#### JOB
Could you print every one of the records below word for word?

===== DATA EXCERPTS

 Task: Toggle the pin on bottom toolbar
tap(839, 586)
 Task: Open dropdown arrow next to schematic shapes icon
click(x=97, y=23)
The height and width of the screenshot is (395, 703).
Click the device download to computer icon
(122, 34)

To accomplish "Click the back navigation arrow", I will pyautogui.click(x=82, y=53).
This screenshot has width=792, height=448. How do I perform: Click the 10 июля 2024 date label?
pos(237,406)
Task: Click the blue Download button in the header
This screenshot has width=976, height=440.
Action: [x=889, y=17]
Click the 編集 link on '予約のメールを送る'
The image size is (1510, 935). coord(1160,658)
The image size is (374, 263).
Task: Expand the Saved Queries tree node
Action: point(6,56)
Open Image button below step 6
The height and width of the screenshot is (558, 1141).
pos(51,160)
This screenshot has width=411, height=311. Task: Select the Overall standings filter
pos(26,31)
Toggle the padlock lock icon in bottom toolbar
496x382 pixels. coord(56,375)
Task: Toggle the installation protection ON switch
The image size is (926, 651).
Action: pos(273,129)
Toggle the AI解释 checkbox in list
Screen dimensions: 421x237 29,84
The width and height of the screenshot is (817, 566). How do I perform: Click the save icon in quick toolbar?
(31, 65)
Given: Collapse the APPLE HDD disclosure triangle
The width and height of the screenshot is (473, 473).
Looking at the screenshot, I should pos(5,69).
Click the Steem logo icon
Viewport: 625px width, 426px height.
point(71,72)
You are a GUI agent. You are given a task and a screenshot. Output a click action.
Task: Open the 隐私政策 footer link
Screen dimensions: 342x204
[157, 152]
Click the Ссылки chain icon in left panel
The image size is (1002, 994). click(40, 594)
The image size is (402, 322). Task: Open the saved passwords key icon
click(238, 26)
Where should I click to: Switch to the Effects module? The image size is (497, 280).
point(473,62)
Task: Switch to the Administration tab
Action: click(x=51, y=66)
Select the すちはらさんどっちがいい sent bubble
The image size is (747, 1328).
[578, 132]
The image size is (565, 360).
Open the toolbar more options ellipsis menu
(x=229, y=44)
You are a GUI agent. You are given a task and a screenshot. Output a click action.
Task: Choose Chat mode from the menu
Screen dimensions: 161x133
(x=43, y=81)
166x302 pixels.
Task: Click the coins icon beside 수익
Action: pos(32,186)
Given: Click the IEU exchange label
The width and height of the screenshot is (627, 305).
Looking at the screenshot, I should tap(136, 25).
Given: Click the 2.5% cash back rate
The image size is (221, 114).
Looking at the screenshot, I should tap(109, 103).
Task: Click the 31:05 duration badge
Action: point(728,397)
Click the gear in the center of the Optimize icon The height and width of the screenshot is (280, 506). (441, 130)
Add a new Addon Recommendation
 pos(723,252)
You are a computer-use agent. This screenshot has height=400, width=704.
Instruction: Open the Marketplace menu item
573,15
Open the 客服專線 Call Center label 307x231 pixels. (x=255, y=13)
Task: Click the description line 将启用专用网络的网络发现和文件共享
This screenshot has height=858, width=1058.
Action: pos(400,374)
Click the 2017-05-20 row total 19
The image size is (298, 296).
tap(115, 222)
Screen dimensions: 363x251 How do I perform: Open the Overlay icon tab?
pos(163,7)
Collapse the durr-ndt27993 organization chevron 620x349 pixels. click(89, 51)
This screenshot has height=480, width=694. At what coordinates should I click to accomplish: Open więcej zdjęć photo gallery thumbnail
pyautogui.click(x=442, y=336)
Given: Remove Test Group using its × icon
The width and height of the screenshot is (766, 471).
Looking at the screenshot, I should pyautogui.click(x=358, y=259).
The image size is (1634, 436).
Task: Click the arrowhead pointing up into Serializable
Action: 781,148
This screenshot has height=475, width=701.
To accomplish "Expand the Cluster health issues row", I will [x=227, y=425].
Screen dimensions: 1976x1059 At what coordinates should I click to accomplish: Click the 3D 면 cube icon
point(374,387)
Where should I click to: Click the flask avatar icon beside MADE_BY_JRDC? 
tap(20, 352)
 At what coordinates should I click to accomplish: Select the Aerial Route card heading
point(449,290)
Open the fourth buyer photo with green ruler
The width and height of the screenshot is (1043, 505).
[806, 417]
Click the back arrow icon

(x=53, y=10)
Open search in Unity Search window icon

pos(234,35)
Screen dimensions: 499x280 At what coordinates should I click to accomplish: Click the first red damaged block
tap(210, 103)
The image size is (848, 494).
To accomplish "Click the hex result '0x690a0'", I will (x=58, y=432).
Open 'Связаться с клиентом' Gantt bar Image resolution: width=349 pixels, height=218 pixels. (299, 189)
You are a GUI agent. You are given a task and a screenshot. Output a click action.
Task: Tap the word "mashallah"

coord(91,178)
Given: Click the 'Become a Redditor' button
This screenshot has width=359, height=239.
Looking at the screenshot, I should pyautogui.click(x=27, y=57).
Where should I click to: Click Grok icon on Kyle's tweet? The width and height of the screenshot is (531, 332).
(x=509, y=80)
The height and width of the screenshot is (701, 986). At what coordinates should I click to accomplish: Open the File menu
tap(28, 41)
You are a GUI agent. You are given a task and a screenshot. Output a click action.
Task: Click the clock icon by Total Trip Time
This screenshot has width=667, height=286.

==========

#### EXERCISE RESPONSE
 Task: Toggle the pin on bottom toolbar
tap(839, 586)
 Task: Open dropdown arrow next to schematic shapes icon
click(x=97, y=23)
The height and width of the screenshot is (395, 703).
Click the device download to computer icon
(122, 34)

To accomplish "Click the back navigation arrow", I will pyautogui.click(x=82, y=53).
This screenshot has width=792, height=448. How do I perform: Click the 10 июля 2024 date label?
pos(237,406)
Task: Click the blue Download button in the header
This screenshot has width=976, height=440.
Action: [x=889, y=17]
Click the 編集 link on '予約のメールを送る'
The image size is (1510, 935). coord(1160,658)
The image size is (374, 263).
Task: Expand the Saved Queries tree node
Action: point(6,56)
Open Image button below step 6
The height and width of the screenshot is (558, 1141).
pos(51,160)
This screenshot has width=411, height=311. Task: Select the Overall standings filter
pos(26,31)
Toggle the padlock lock icon in bottom toolbar
496x382 pixels. coord(56,375)
Task: Toggle the installation protection ON switch
The image size is (926, 651).
Action: pos(273,129)
Toggle the AI解释 checkbox in list
Screen dimensions: 421x237 29,84
The width and height of the screenshot is (817, 566). How do I perform: Click the save icon in quick toolbar?
(31, 65)
Given: Collapse the APPLE HDD disclosure triangle
The width and height of the screenshot is (473, 473).
Looking at the screenshot, I should pos(5,69).
Click the Steem logo icon
Viewport: 625px width, 426px height.
point(71,72)
You are a GUI agent. You are given a task and a screenshot. Output a click action.
Task: Open the 隐私政策 footer link
Screen dimensions: 342x204
[157, 152]
Click the Ссылки chain icon in left panel
The image size is (1002, 994). click(40, 594)
The image size is (402, 322). Task: Open the saved passwords key icon
click(238, 26)
Where should I click to: Switch to the Effects module? The image size is (497, 280).
point(473,62)
Task: Switch to the Administration tab
Action: click(x=51, y=66)
Select the すちはらさんどっちがいい sent bubble
The image size is (747, 1328).
[578, 132]
The image size is (565, 360).
Open the toolbar more options ellipsis menu
(x=229, y=44)
You are a GUI agent. You are given a task and a screenshot. Output a click action.
Task: Choose Chat mode from the menu
Screen dimensions: 161x133
(x=43, y=81)
166x302 pixels.
Task: Click the coins icon beside 수익
Action: pos(32,186)
Given: Click the IEU exchange label
The width and height of the screenshot is (627, 305).
Looking at the screenshot, I should tap(136, 25).
Given: Click the 2.5% cash back rate
The image size is (221, 114).
Looking at the screenshot, I should tap(109, 103).
Task: Click the 31:05 duration badge
Action: point(728,397)
Click the gear in the center of the Optimize icon The height and width of the screenshot is (280, 506). (441, 130)
Add a new Addon Recommendation
 pos(723,252)
You are a computer-use agent. This screenshot has height=400, width=704.
Instruction: Open the Marketplace menu item
573,15
Open the 客服專線 Call Center label 307x231 pixels. (x=255, y=13)
Task: Click the description line 将启用专用网络的网络发现和文件共享
This screenshot has height=858, width=1058.
Action: pos(400,374)
Click the 2017-05-20 row total 19
The image size is (298, 296).
tap(115, 222)
Screen dimensions: 363x251 How do I perform: Open the Overlay icon tab?
pos(163,7)
Collapse the durr-ndt27993 organization chevron 620x349 pixels. click(89, 51)
This screenshot has height=480, width=694. At what coordinates should I click to accomplish: Open więcej zdjęć photo gallery thumbnail
pyautogui.click(x=442, y=336)
Given: Remove Test Group using its × icon
The width and height of the screenshot is (766, 471).
Looking at the screenshot, I should pyautogui.click(x=358, y=259).
The image size is (1634, 436).
Task: Click the arrowhead pointing up into Serializable
Action: 781,148
This screenshot has height=475, width=701.
To accomplish "Expand the Cluster health issues row", I will [x=227, y=425].
Screen dimensions: 1976x1059 At what coordinates should I click to accomplish: Click the 3D 면 cube icon
point(374,387)
Where should I click to: Click the flask avatar icon beside MADE_BY_JRDC? 
tap(20, 352)
 At what coordinates should I click to accomplish: Select the Aerial Route card heading
point(449,290)
Open the fourth buyer photo with green ruler
The width and height of the screenshot is (1043, 505).
[806, 417]
Click the back arrow icon

(x=53, y=10)
Open search in Unity Search window icon

pos(234,35)
Screen dimensions: 499x280 At what coordinates should I click to accomplish: Click the first red damaged block
tap(210, 103)
The image size is (848, 494).
To accomplish "Click the hex result '0x690a0'", I will (x=58, y=432).
Open 'Связаться с клиентом' Gantt bar Image resolution: width=349 pixels, height=218 pixels. (299, 189)
You are a GUI agent. You are given a task and a screenshot. Output a click action.
Task: Tap the word "mashallah"

coord(91,178)
Given: Click the 'Become a Redditor' button
This screenshot has width=359, height=239.
Looking at the screenshot, I should pyautogui.click(x=27, y=57).
Where should I click to: Click Grok icon on Kyle's tweet? The width and height of the screenshot is (531, 332).
(x=509, y=80)
The height and width of the screenshot is (701, 986). At what coordinates should I click to accomplish: Open the File menu
tap(28, 41)
You are a GUI agent. You are given a task and a screenshot. Output a click action.
Task: Click the clock icon by Total Trip Time
This screenshot has width=667, height=286.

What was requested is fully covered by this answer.